Task to carry out: Go to the line holding "Given: Go to the next question arrow" in the entries below and write out exactly every line down to and including the line holding "The height and width of the screenshot is (755, 1500).".

Dataset entries:
[Start of Attachment]
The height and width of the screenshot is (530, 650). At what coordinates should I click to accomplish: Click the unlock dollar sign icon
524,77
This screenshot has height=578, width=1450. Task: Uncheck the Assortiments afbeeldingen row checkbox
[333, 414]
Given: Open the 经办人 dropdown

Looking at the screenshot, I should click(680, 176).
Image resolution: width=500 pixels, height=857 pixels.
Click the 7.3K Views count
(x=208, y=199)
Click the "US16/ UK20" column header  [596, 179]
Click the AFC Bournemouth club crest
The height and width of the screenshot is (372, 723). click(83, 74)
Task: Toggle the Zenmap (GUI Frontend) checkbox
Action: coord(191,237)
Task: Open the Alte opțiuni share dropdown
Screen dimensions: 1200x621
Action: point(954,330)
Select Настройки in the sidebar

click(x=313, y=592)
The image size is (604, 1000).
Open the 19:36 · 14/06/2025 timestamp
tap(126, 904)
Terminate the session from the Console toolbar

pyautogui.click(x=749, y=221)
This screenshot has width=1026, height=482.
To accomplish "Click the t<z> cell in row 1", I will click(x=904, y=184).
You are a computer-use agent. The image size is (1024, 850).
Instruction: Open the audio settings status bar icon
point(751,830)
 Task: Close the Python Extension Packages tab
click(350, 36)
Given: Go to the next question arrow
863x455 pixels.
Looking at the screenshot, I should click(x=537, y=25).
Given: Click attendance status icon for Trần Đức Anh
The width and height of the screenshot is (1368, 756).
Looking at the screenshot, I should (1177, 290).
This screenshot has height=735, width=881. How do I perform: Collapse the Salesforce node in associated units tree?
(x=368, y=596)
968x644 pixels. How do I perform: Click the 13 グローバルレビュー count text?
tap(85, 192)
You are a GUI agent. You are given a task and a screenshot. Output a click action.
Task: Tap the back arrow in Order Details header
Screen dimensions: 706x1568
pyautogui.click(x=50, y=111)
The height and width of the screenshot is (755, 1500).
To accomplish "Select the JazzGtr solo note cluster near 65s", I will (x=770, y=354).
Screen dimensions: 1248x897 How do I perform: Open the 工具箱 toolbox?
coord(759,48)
[End of Attachment]
Written solution:
Given: Go to the next question arrow
863x455 pixels.
Looking at the screenshot, I should click(x=537, y=25).
Given: Click attendance status icon for Trần Đức Anh
The width and height of the screenshot is (1368, 756).
Looking at the screenshot, I should (1177, 290).
This screenshot has height=735, width=881. How do I perform: Collapse the Salesforce node in associated units tree?
(x=368, y=596)
968x644 pixels. How do I perform: Click the 13 グローバルレビュー count text?
tap(85, 192)
You are a GUI agent. You are given a task and a screenshot. Output a click action.
Task: Tap the back arrow in Order Details header
Screen dimensions: 706x1568
pyautogui.click(x=50, y=111)
The height and width of the screenshot is (755, 1500).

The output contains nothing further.